Dataset rows:
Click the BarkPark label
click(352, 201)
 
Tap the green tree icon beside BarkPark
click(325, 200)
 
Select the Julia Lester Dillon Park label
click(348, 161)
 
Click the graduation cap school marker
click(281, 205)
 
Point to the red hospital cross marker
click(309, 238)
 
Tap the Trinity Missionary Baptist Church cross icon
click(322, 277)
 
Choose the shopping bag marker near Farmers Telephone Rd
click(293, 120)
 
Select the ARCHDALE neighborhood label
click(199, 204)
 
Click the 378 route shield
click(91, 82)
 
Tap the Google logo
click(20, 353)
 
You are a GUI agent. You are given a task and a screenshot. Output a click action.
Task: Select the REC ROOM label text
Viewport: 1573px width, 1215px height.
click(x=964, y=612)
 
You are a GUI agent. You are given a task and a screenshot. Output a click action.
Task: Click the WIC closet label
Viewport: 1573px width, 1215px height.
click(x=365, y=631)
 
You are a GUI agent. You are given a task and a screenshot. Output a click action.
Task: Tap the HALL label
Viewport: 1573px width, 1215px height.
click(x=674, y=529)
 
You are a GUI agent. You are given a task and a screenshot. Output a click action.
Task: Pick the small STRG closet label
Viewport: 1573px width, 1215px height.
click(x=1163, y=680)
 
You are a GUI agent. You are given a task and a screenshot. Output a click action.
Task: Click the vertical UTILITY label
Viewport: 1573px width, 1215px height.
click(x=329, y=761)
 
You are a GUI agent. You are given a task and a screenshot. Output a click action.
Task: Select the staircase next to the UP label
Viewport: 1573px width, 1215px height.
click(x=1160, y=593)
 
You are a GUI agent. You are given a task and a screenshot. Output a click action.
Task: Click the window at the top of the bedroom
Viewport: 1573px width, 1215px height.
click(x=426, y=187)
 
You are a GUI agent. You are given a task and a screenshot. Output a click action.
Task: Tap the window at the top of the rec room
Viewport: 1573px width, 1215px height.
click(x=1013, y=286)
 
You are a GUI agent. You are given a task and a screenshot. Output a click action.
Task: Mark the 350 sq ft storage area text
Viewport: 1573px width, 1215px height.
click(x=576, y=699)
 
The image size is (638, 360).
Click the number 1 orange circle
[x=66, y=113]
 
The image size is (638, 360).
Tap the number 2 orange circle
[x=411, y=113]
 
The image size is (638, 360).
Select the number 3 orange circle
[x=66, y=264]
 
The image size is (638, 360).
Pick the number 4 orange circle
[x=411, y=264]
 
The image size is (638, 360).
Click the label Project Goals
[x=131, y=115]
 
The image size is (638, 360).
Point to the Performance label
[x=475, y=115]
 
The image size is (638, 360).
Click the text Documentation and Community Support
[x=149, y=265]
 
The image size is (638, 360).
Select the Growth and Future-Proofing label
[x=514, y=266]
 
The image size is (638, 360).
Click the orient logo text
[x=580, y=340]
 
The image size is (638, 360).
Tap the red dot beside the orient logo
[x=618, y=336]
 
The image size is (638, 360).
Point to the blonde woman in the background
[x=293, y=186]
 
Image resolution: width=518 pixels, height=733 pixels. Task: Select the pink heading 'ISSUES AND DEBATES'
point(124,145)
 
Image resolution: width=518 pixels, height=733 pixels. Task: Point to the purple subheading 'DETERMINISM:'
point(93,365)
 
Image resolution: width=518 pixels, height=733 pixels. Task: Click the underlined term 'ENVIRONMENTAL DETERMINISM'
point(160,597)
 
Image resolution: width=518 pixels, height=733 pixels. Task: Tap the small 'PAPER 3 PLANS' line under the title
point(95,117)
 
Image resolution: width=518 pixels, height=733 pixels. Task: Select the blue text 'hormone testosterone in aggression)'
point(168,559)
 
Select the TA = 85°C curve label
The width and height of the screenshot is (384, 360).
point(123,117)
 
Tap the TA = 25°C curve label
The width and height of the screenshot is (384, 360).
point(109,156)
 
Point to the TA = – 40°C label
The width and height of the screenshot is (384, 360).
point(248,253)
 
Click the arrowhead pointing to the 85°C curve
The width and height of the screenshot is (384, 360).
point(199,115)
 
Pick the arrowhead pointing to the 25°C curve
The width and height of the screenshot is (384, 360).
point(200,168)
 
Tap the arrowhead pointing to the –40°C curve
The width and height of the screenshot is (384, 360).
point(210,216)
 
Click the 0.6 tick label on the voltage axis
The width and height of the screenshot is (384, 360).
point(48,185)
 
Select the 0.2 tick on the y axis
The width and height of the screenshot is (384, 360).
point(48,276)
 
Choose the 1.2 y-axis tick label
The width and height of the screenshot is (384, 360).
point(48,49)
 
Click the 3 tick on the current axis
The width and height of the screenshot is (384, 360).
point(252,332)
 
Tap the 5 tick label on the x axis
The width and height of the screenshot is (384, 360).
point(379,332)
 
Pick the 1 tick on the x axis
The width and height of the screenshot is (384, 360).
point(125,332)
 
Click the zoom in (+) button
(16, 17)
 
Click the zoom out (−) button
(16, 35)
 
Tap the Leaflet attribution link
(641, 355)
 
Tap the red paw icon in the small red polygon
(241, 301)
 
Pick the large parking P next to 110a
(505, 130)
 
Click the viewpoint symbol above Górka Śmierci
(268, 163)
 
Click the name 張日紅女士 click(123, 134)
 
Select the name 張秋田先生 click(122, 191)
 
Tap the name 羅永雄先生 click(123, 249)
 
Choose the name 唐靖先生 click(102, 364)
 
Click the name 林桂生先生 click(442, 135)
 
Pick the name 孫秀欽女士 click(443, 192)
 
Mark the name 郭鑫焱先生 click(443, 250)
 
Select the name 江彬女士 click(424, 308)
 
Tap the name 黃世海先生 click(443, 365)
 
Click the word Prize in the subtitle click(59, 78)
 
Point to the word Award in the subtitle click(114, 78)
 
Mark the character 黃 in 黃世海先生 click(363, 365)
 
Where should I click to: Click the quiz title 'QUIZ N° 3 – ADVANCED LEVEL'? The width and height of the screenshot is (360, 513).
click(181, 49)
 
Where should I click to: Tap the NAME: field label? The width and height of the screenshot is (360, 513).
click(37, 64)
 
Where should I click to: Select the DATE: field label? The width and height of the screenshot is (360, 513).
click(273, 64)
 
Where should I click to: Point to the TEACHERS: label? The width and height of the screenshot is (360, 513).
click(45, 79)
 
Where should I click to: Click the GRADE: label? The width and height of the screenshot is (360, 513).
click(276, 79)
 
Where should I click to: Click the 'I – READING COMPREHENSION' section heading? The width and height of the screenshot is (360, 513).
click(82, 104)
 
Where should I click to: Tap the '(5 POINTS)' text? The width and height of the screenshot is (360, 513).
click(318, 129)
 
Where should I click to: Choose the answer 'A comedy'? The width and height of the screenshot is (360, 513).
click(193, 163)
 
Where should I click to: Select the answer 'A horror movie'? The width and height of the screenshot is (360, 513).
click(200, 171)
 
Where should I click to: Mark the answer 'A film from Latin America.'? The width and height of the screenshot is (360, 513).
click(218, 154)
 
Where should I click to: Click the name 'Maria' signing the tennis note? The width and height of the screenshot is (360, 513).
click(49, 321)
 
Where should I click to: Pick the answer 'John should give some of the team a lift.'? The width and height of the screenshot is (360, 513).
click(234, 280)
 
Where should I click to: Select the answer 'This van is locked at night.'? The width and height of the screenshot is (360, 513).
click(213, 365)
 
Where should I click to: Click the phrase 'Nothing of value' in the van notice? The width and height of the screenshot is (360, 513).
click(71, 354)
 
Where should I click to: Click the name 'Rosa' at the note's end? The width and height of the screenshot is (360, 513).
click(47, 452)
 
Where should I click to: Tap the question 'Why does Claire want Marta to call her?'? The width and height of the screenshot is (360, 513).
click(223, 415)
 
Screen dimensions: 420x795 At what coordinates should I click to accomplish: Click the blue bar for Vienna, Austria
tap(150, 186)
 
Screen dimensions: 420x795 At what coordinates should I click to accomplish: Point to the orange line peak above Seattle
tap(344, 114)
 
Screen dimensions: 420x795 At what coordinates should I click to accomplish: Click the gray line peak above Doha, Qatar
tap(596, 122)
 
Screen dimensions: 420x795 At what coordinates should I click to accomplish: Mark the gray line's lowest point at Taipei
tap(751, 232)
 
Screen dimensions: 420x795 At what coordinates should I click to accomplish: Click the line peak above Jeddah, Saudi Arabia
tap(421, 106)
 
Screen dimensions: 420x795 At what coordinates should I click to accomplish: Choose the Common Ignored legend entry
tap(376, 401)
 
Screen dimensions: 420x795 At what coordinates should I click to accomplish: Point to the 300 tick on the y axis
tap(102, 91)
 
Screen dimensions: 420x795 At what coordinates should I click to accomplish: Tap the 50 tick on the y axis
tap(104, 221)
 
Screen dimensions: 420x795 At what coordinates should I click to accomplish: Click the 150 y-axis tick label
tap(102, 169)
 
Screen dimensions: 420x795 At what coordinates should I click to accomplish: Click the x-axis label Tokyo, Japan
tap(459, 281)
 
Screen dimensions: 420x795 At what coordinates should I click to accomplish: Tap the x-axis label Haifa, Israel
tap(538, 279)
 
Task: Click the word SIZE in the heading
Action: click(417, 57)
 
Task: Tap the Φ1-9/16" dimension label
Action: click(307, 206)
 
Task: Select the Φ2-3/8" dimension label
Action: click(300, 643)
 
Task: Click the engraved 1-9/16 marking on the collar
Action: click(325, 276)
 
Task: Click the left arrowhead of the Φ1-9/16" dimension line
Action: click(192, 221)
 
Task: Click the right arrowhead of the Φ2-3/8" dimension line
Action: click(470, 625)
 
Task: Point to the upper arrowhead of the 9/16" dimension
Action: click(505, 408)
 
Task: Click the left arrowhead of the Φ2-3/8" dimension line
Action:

What is expected: Show every line in the dataset rows above that contains the word "orient".

Solved problem:
Click the orient logo text
Tap the red dot beside the orient logo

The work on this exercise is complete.